Paulo Almeida

Paulo Almeida, drummer/percussionist, arranger, composer

Multi-instrumentalist, arranger/composer, music educator.

The struggle is real.

For as long as I can remember, I have struggled with a "grass-is-greener" tug-of-war in my heart. When I was living in New York, I enjoyed my life there and did good in my day-job as a call center supervisor.  I enjoyed most of the people I worked with and was busy as a working musician outside of the office environment.  On the other hand, I did not have a lot of time to work on musician and drumming skills that I wished to improve at myself.  I quit my job, went on a long road trip, and then moved to Nashville.  Now that I am here, I struggling a bit trying to find work as a musician and was hoping that it would be a little easier than this.  I'm putting my faith into following my heart that something will come up and even though I am still booking gigs in the coming months, they are not plentiful enough to be able to live off of, which is my desire, at least until I get married.  The struggle is to keep on working at what I'm working at and to continue as a drummer and musician until I have the opportunity to use what I've been working on to get a gig that is fulfilling and provides me a way of life, at least for a time until I find another good gig.  The only way to not be a success at life is when I stop showing up for life, which I've never been one to do that and have no intention of doing that.

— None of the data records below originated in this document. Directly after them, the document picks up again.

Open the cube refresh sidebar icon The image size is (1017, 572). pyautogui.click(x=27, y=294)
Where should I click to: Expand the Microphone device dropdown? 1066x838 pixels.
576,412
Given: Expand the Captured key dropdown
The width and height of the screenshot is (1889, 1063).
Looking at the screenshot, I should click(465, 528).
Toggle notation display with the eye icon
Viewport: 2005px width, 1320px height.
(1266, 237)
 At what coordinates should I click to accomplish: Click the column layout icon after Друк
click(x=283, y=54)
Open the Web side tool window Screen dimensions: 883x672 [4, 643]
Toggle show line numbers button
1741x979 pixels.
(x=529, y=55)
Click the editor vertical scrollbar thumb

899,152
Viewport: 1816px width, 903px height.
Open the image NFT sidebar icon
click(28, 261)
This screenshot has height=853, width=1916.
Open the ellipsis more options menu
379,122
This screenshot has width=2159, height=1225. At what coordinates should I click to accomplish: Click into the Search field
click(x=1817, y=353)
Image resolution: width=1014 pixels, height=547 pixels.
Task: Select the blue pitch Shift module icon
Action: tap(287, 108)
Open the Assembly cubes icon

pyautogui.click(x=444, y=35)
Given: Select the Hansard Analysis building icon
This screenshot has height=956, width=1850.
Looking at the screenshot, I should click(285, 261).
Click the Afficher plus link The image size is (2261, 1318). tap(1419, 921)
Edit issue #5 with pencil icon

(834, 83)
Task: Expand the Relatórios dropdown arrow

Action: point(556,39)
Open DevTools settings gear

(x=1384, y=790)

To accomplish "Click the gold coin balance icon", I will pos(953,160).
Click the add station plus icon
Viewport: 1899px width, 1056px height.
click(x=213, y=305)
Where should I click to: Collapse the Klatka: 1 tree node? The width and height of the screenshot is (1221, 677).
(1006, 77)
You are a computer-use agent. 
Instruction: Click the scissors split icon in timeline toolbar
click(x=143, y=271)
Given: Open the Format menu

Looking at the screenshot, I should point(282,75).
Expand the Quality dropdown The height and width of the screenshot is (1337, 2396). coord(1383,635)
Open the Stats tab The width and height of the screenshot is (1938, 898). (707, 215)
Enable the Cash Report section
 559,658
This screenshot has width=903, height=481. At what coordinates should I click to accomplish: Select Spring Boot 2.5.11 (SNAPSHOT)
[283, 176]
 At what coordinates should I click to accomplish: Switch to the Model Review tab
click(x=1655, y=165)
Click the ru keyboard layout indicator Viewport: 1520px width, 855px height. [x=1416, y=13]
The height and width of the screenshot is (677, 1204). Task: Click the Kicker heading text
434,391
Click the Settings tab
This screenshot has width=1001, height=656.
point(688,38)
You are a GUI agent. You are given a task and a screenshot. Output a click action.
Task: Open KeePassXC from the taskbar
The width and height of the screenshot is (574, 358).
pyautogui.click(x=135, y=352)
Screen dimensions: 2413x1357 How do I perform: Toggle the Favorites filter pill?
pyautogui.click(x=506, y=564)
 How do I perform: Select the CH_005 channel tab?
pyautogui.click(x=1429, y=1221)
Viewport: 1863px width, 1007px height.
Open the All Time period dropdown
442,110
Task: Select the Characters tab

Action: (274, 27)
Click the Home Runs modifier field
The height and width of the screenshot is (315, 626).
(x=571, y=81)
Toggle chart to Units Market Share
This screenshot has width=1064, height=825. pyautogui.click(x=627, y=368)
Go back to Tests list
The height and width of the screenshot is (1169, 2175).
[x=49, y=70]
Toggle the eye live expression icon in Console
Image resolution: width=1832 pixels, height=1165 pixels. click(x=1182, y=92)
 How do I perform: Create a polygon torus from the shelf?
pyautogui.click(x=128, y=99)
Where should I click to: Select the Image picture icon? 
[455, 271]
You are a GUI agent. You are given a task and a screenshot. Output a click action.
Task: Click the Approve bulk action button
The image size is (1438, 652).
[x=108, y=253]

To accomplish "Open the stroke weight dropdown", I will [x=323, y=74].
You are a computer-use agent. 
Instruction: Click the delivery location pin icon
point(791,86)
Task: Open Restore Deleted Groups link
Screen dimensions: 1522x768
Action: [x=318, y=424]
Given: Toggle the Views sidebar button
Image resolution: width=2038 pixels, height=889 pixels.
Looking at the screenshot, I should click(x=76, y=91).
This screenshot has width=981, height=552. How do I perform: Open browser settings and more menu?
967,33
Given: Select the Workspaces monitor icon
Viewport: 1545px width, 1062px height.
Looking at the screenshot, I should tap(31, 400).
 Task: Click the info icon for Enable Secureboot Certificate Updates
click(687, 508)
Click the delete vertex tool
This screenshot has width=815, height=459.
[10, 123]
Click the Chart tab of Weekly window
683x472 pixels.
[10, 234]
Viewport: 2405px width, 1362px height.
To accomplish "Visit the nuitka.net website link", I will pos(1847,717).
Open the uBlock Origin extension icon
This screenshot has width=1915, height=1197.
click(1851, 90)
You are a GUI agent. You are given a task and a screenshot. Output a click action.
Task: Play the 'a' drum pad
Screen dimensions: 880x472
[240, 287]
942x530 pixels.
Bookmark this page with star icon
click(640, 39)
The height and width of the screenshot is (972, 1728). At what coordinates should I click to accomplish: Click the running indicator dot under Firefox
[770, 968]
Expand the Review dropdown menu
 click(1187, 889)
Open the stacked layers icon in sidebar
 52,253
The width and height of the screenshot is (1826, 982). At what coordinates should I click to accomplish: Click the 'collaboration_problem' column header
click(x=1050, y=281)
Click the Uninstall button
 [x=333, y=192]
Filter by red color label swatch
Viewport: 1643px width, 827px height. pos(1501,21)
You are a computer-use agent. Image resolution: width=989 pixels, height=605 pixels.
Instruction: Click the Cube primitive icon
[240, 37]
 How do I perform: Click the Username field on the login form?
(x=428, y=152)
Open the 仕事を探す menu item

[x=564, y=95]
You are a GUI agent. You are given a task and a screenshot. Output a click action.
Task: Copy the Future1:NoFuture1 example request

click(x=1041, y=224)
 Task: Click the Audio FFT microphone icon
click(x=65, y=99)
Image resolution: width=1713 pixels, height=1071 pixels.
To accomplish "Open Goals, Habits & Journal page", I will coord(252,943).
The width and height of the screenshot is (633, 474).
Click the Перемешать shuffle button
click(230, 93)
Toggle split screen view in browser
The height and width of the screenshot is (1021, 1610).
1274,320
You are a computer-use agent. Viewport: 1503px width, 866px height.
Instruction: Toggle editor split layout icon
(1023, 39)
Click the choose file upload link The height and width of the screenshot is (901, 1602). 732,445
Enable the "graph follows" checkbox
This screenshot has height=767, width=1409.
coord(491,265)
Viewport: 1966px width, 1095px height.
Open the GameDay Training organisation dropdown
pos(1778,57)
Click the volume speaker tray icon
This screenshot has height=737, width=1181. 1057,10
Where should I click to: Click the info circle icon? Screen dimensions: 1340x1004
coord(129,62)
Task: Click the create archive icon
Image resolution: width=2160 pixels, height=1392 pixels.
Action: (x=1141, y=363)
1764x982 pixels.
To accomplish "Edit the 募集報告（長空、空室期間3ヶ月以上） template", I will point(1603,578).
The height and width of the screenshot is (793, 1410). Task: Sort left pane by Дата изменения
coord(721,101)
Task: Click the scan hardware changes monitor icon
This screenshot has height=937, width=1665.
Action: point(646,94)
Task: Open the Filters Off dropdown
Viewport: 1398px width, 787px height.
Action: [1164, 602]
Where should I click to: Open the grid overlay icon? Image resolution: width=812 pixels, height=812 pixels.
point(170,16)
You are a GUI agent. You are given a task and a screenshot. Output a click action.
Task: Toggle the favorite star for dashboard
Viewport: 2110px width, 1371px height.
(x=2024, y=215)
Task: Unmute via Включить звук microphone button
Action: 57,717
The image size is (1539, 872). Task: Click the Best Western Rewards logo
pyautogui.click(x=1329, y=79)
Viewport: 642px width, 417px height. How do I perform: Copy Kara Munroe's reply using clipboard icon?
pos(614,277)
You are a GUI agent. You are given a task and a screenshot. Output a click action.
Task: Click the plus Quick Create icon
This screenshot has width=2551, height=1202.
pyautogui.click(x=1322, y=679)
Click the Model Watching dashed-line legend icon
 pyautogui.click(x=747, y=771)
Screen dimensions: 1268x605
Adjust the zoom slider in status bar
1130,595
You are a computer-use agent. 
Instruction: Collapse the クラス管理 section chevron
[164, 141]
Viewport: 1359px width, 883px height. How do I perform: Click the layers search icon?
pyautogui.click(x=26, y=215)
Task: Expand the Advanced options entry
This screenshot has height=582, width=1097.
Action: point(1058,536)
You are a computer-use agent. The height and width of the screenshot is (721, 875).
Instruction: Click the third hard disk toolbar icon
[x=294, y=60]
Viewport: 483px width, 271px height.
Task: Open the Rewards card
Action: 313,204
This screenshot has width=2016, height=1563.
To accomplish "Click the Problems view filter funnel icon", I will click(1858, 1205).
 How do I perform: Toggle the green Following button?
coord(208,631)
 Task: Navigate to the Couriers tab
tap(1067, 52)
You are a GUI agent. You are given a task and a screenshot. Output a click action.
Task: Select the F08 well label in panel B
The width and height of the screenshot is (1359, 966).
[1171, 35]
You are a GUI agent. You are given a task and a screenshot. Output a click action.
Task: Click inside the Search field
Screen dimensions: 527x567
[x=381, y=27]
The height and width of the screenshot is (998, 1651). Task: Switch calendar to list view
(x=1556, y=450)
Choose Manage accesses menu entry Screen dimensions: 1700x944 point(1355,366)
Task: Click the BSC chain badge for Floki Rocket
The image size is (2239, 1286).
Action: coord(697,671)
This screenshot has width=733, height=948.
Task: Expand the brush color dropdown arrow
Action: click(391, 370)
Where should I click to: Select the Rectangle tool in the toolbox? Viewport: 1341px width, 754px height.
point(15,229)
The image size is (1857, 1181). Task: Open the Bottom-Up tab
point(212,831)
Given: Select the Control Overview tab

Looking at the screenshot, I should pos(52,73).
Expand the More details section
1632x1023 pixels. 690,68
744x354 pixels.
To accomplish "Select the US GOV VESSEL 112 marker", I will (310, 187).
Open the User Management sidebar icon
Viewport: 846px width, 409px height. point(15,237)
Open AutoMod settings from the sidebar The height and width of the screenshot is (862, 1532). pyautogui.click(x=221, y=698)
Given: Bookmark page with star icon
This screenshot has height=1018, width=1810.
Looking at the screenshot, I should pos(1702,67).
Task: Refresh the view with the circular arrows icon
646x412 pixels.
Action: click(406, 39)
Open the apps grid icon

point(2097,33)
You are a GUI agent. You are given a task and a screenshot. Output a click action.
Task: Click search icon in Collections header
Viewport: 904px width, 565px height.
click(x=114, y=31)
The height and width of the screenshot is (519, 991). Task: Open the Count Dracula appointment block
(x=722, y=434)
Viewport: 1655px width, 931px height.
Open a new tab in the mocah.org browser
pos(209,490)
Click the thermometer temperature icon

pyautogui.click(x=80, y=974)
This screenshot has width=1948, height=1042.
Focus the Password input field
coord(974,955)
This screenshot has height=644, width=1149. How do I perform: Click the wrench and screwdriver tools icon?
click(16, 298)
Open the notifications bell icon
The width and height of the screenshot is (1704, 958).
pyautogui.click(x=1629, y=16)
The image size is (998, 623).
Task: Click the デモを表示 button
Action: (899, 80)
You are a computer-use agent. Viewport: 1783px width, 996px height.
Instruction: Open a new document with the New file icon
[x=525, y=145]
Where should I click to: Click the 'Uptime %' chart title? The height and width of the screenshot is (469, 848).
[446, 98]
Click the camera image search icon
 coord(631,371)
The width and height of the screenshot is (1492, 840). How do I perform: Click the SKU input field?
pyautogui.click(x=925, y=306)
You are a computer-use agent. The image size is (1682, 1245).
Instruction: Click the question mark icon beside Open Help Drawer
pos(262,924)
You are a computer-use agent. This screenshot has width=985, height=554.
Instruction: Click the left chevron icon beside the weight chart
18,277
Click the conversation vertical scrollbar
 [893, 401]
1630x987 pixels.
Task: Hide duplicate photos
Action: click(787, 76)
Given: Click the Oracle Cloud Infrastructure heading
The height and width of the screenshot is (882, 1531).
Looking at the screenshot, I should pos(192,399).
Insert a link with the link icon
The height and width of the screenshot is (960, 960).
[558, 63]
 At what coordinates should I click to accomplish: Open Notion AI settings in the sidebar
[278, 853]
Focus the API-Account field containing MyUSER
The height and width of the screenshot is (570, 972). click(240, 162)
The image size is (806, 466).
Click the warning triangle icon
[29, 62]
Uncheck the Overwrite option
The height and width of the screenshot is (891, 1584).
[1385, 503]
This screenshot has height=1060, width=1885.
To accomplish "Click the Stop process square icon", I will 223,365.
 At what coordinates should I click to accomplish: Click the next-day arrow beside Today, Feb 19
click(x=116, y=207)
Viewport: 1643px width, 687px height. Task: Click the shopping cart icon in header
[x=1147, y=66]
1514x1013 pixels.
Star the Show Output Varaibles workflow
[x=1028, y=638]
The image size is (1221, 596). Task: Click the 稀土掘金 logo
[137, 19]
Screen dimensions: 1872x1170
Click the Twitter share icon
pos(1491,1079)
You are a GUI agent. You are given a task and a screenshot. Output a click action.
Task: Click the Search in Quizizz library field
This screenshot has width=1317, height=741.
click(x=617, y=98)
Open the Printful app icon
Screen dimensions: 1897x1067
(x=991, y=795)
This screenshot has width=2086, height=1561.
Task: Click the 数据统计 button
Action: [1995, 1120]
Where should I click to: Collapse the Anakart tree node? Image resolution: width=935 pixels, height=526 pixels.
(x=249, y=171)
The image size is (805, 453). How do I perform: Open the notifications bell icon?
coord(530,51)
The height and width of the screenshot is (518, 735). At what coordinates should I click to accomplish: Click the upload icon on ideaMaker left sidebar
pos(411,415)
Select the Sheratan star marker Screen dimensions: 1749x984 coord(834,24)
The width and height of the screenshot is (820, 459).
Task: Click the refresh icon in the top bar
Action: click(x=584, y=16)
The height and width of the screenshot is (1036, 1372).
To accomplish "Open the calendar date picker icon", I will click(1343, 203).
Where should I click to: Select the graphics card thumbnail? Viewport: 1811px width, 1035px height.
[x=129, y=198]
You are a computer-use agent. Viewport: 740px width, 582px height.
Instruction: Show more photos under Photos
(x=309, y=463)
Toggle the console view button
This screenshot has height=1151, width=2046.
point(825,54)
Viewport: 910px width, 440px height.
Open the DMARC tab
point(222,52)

Why music is needed in our schools

We need music in our schools.  With all the focus by the powers that be on testing and getting our kids good at math, science, and english, the extra subjects that are cut out are the subjects that help our students to expand their minds and actually get them to understand how to apply math, english, and science.  It's amazing that the people who are in charge of putting these curriculums together are so short-sighted as to not be able to see the value of young minds being well-rounded in order to improve all their cognitive functions.  There have been many studies looking at this and showing that such specific focus and "teaching to the test" is not giving us what we need.  We need well-rounded individuals who have an innate curiousness in the world around them.  Forcing students to only focus on specific subjects is not the way to create great thinkers.  There is no much wrong with common-core and it just goes to show how out-of-touch the people who are making the rules really are.  If we respected our educators more, both culturally and financially, I would more likely be interested in doing that as a career.  But since music is one of the first things to get cut from school programs because we don't put much money into education in the first place, it makes people like myself not interested in getting mixed up in that situation.  I taught for two years while I lived in New York and really enjoyed it.  I was good at it.  But I don't want to risk going through that again for meager pay with the risk of getting laid-off to make way for more classes as left-brain type subjects.